**DOCUMENT SECTION**:

○ ○ ○

I find it appropriate to begin our investigation of the interconnection of modern formal developments in Arabic and Persian poetry with Nīmā Yūshīj’s 1922 long poem Afsānah as I write now on the one-hundred-year anniversary of its composition. Afsānah presents us with an interesting commentary on form and poetry in Persian because, in Firoozeh Papan-Matin’s reading, it “could be read as a meta-poem, bringing to light the ambivalences, paradoxes and uncertainties that point toward Nima’s affinities with and distinctions from the masters of classical Persian poetry.”21 Papan-Matin approaches Afsānah as a meta-poem by reading it alongside the introduction Nīmā wrote for it, in which, “while intentionally trying to dislodge poetry from certain of its classical attributes, Nima is, at the same time, reaching out for relations with the Persian poetic tradition—particularly the dramatic ghazal.”22 The text of the poem likewise gestures to this dialogue between past and present as Nīmā presents his long “dramatic ghazal,” much longer than a standard ghazal poem, in the mutadārik “tripping” meter, completely acceptable within the ʿarūḍ system of the qaṣīda,23 from which the ghazal form was likely derived.24

While Nīmā’s innovations in content within the poem herald the modern perspective he intended to bring to Persian poetry, his introduction, recently translated in full by Bahareh Azad, shows the central role of poetic form in his poetic practice. After addressing a “young poet” (“Ay shāʿir-i javān!”) in the first line, Nīmā begins the introduction, “The structure (sākhtimān) that my work, Afsaneh, accommodates, representing an unrestrained and natural conversation, may not appeal to you at first, and you might not be as pleased with it as I am.”25 While Nīmā marks a generational divide by calling out to a “young poet” and distinguishing his “long ghazal” from the “ghazal-i qudamā,” or the “ghazal of the ancients,”26 he stays focused on the formal features of the poem, its sākhtimān.

Sākhtimān means many things, among them building, construction, frame, and structure, and Nīmā’s insistence on explaining his “new” poetry (in the sense of shiʿr-i naw) in terms of its form remains on display throughout the introduction to Afsānah as the word is repeated seven times in as many paragraphs. While Nīmā’s new poetic method introduces “drama” (namāyish) to the ghazal form, he continues a close formal dialogue with the broader tradition of the qaṣīda, further describing Afsānah in terms of other forms, both past and current, when he writes that “its structure (sākhtimān) is sufficiently capacious to accommodate whatever you put in it (description [vaṣf], novel [rumān], requiem [taʿziyah], farce [mażḥakah], etc.).”27 Alongside the French term for the novel (roman), the farce (mażḥakah), and the Shiʿi taʿziyah Passion Play remembering the death of ʿAlī’s son Ḥusayn (d. 680), Nīmā also includes the Arabic poetic genre of waṣf (description). I believe we should read Nīmā’s “capacious” understanding of his new poetry’s formal ability to “accommodate” these disparate genres as an attempt to renew Persian poetry that not only invites the development of novel forms but also pays close attention to the persistence of formal poetic features like rhyme and meter.

○ ○ ○

**DATA EXCERPT**:
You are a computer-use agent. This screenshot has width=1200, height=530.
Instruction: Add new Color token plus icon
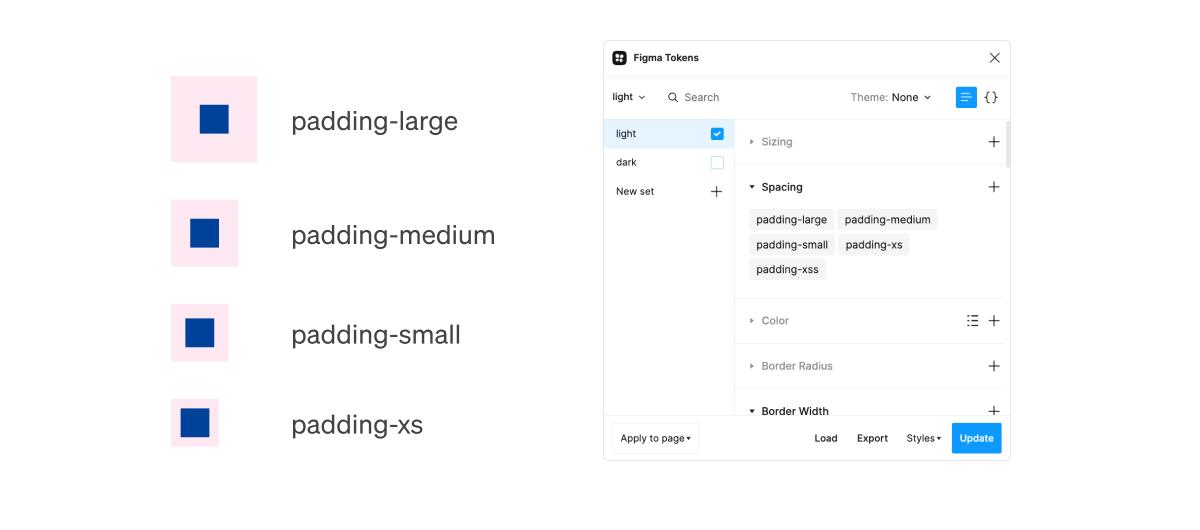tap(994, 321)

○ ○ ○

**REQUIRED WORK**:
• A. In the passage on Nīmā's Afsānah, reproduce the section that begins at the words "While Nīmā’s innovations" and stops after "poem, its sākhtimān.".
• B. Answer these questions from the passage on Nīmā's Afsānah:
(i) In what year did Nīmā Yūshīj compose Afsānah?
(ii) Who recently translated Nīmā's introduction to the poem in full?
(iii) How many times does the word sākhtimān appear in that introduction?

**WRITTEN RESPONSES**:
• A.
While Nīmā’s innovations in content within the poem herald the modern perspective he intended to bring to Persian poetry, his introduction, recently translated in full by Bahareh Azad, shows the central role of poetic form in his poetic practice. After addressing a “young poet” (“Ay shāʿir-i javān!”) in the first line, Nīmā begins the introduction, “The structure (sākhtimān) that my work, Afsaneh, accommodates, representing an unrestrained and natural conversation, may not appeal to you at first, and you might not be as pleased with it as I am.”25 While Nīmā marks a generational divide by calling out to a “young poet” and distinguishing his “long ghazal” from the “ghazal-i qudamā,” or the “ghazal of the ancients,”26 he stays focused on the formal features of the poem, its sākhtimān.

• B.
(i) 1922
(ii) Bahareh Azad
(iii) Seven times